Neal Puckett, another prominent military defense lawyer, said: “It’s been my experience in representing Marines and soldiers since the war began in late 2001 that frequent and extended deployments can wear down an individual’s patience and tolerance for boredom as well as for danger.”
“I believe that veterans of three, four and even five deployments are markedly different than the people they were before their first tour,” Mr. Puckett said. “The services have been concerned about this for several years, but I believe they have failed to effectively deal with it.”
Distrust all around
In Sgt. Bales’ case, military officials have said he was drinking alcohol before the rampage, and records show he owes $1.5 million in a decadeold arbitration ruling that found him guilty of securities fraud.

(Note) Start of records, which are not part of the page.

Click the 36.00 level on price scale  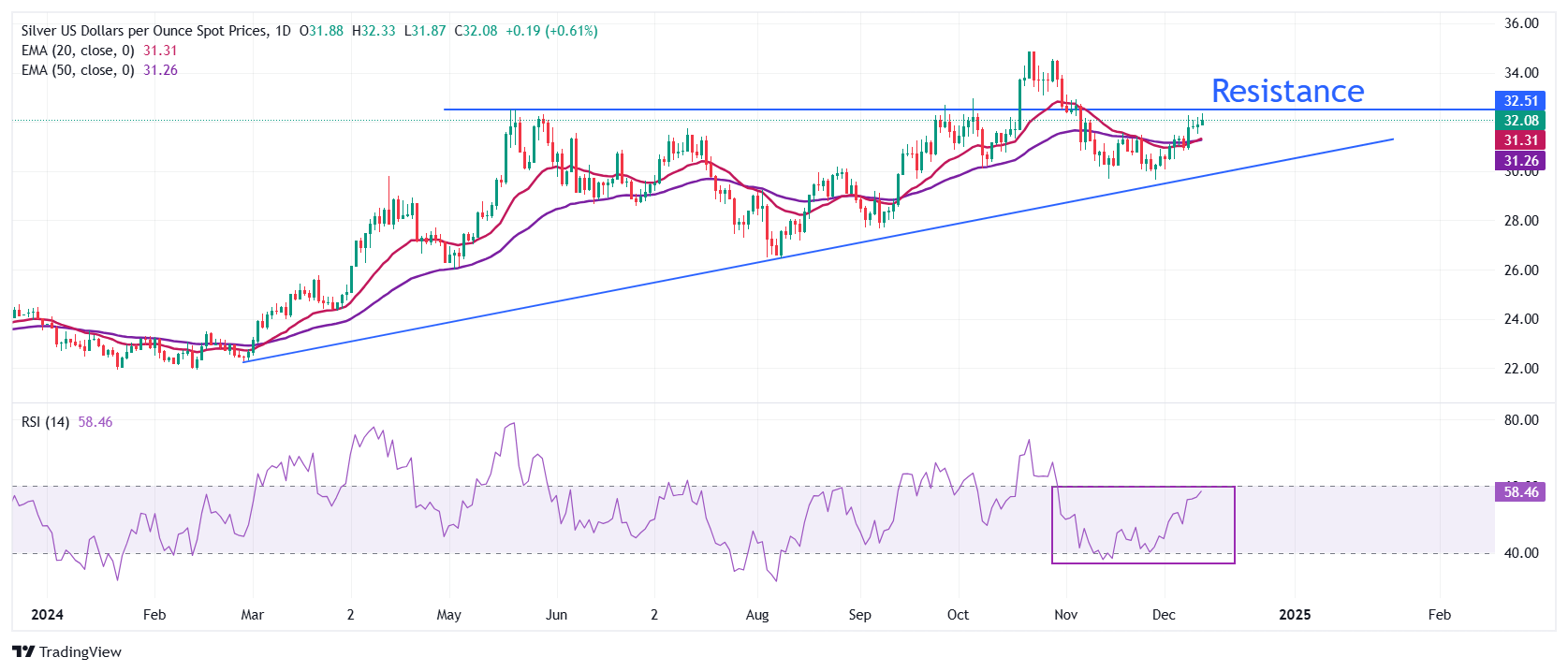[1520, 23]
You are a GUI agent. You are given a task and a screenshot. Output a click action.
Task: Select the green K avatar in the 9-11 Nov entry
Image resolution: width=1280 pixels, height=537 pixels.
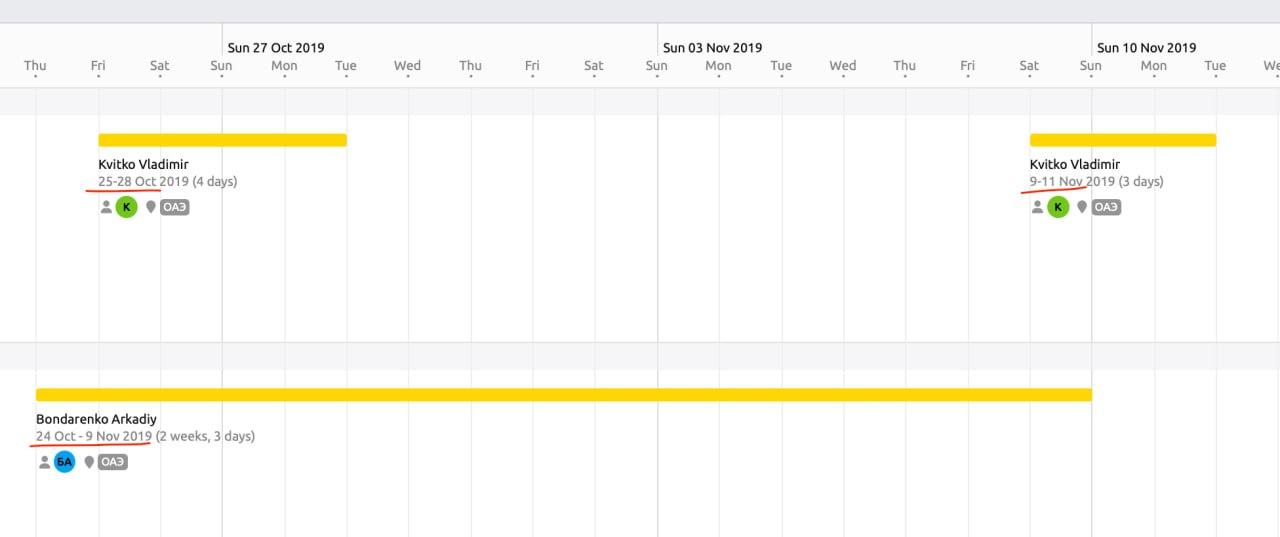coord(1058,207)
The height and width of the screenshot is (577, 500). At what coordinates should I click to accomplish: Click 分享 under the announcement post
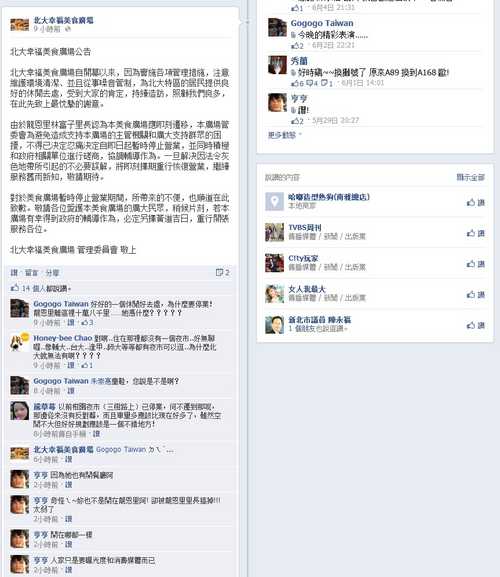click(x=52, y=273)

Mr. Browne, the attorney who met Sgt. Bales for the first time Monday, said his client gave a powerfully moving account of what it is like to be on the ground in Afghanistan.

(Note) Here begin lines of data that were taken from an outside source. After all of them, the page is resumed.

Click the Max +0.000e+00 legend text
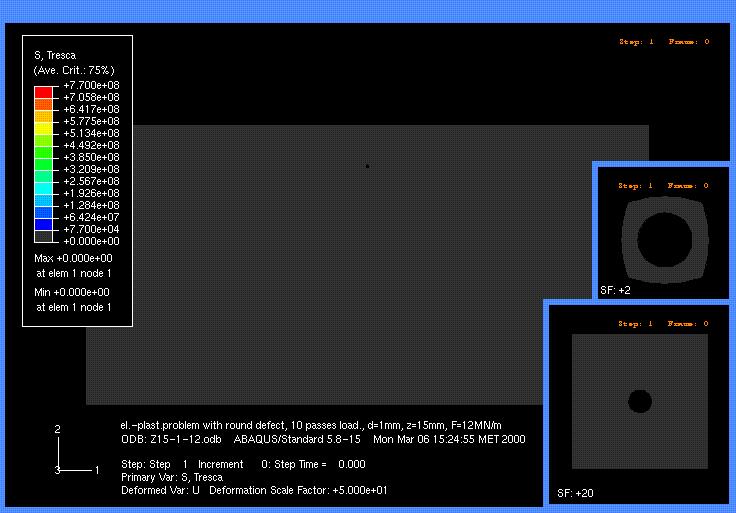The image size is (736, 513). [73, 258]

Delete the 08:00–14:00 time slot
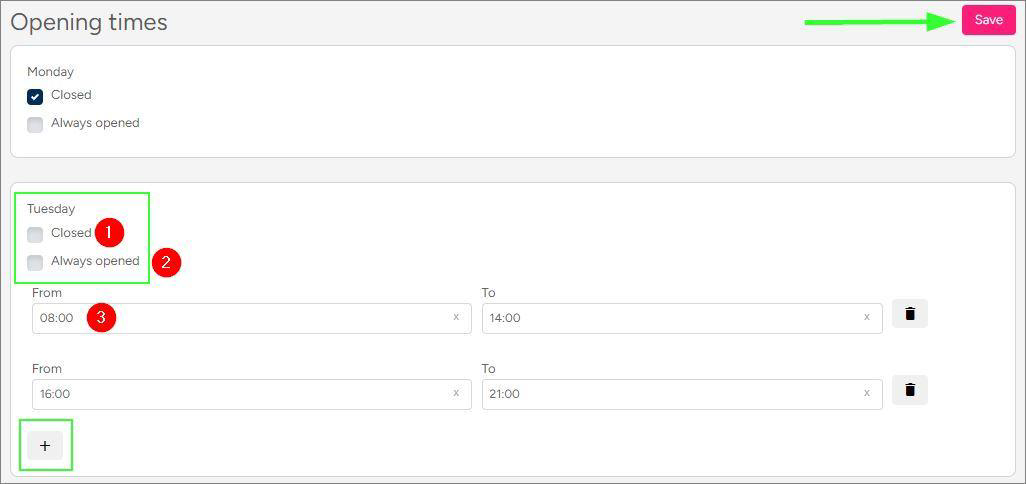pos(909,314)
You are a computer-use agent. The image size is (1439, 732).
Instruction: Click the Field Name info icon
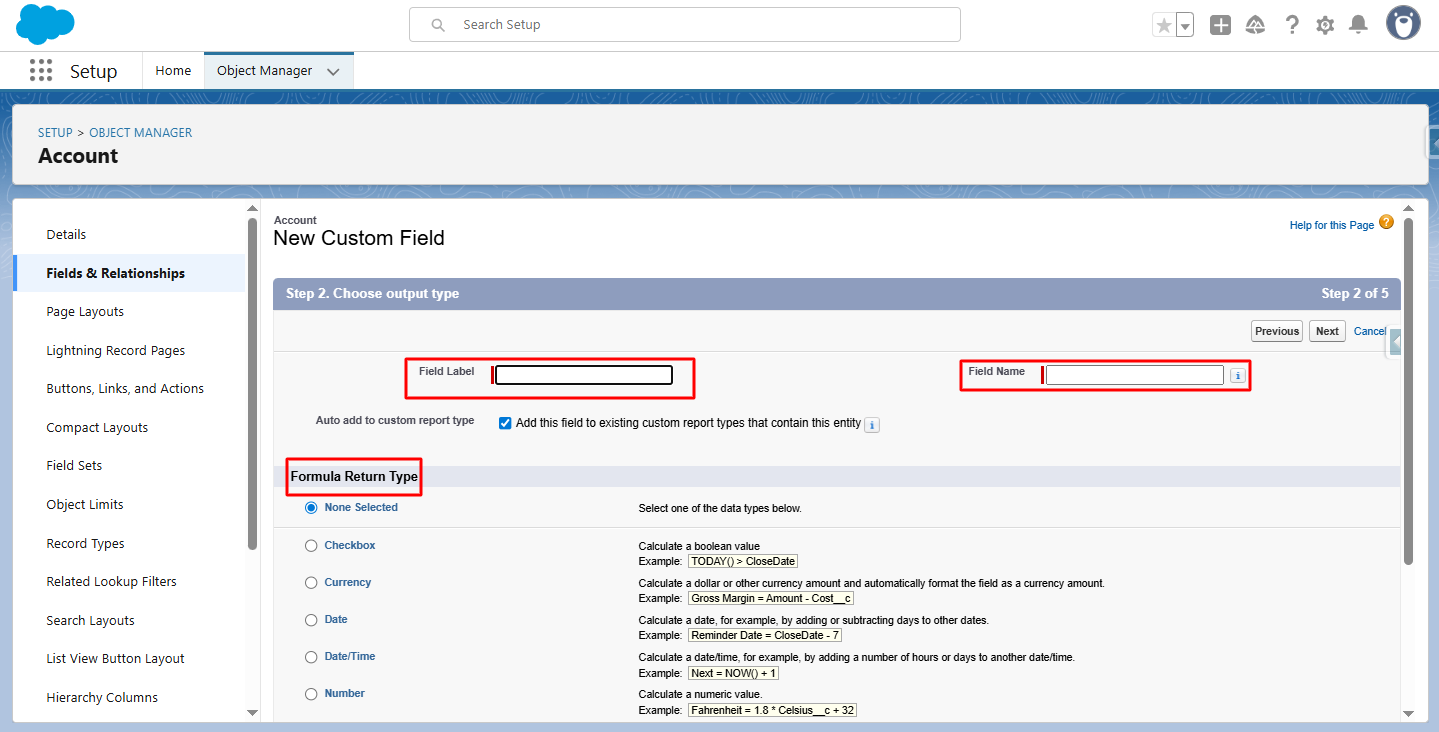point(1237,376)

“You read about it. I read about it. But it’s totally different when you hear about it from somebody who’s been there,” Mr. Browne told the Associated Press. “It’s just really emotional.”

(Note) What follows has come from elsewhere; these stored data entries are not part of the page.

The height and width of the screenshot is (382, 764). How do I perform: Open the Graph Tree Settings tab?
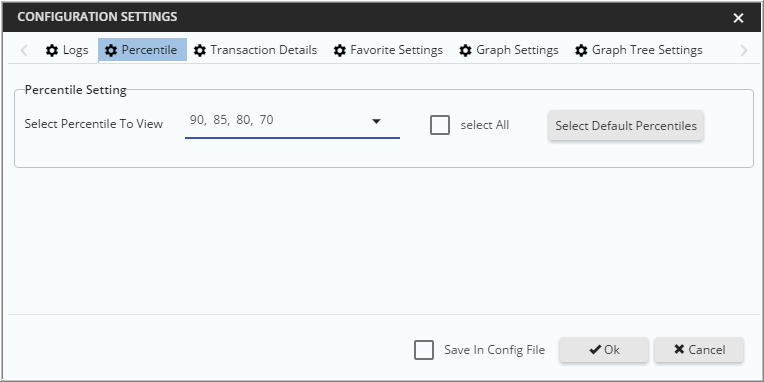click(638, 50)
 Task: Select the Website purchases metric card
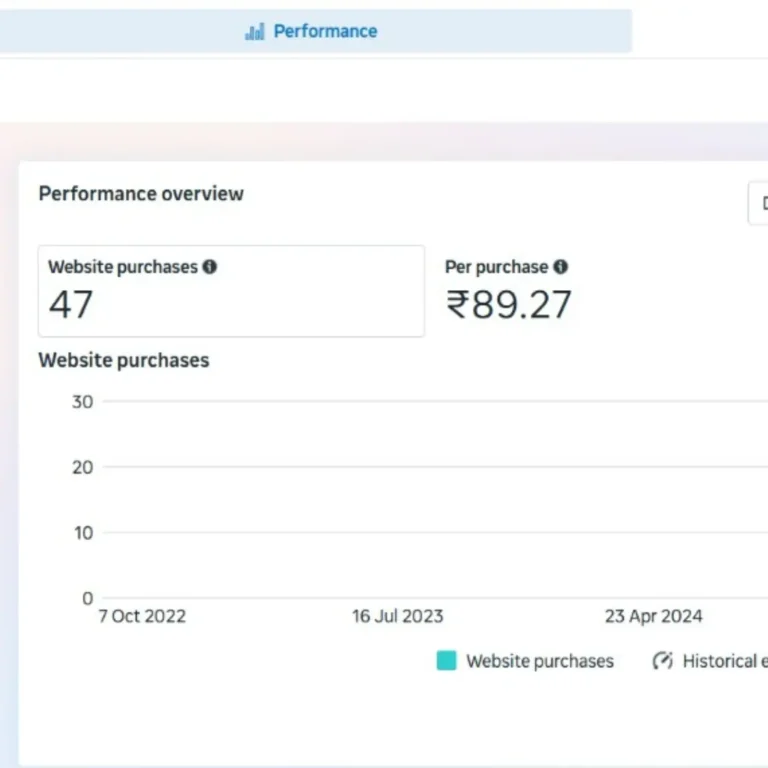point(231,291)
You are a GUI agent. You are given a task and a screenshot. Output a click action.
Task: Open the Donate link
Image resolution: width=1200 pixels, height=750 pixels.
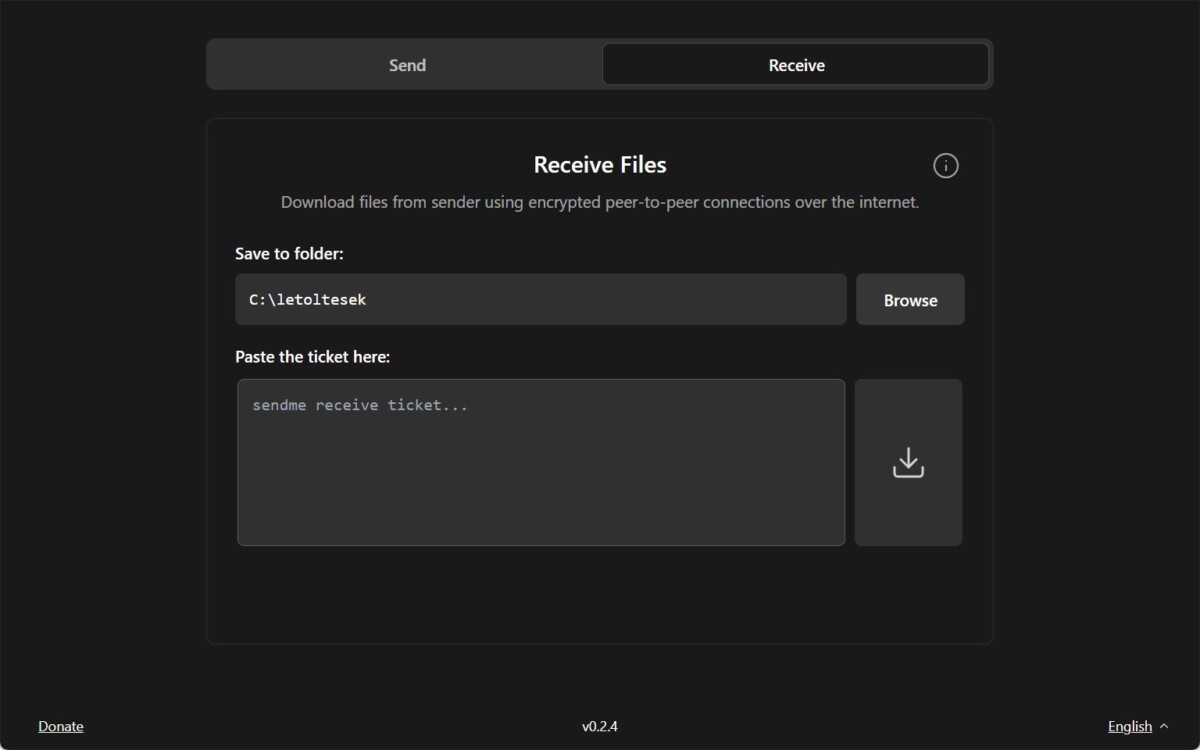[x=61, y=726]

Last year, a behavioral scientist attached to the U.S. command in Kabul issued a report, “A Crisis of Trust and Cultural Incompatibility.” Author Jeffrey Bordin culled the findings of both American and Afghan focus groups to conclude that each side distrusts the other.
One soldier said of Afghan security forces: “We are always sensitive to their religious practices, but if there’s a work project that needs to be done, you can count on it also being their prayer time.”
A previous study of Afghan civilians in eastern portion of the country near the Pakistani border revealed a “widespread level of extremist religious thought,” including a belief that suicide bombers are martyrs.
The report said one reason often cited by Afghan civilians for siding with insurgents over government troops is “the latter’s propensity to seize their little boys at checkpoints and sexually assault them.”
Mr. Bordin also uncovered deep distrust of Afghan civilians. American soldiers, he wrote, “were repulsed by the abuse and neglect they observed in how children are treated in Afghan society. U.S. soldiers largely reported that they did not care for Afghan civilians due to these factors as well as their suspected sympathies for the insurgents.”
The command authorized Mr. Bordin’s field study after six U.S. soldiers were killed by an Afghan insider in what the study later said was “one of the worse mass-murder incidents ever suffered by U.S. military forces.”
Seven U.S. service members were killed by Afghan security personnel during last month’s protest of American soldiers burning Korans that detainees had used to pass messages.
Before the Army completed its landmark “Generating Health and Discipline” research, it conducted a so-called “red book” assessment because of the high number of suicides and PTSD cases.
The Army said the red book “discovered a growing high-risk population of soldiers engaging in criminal and high-risk behavior with increasingly more severe outcomes including violent crime, suicide attempts and suicide, and accidental death.”
Last year, 280,000 soldiers sought help from behavior health practitioners, the Army says.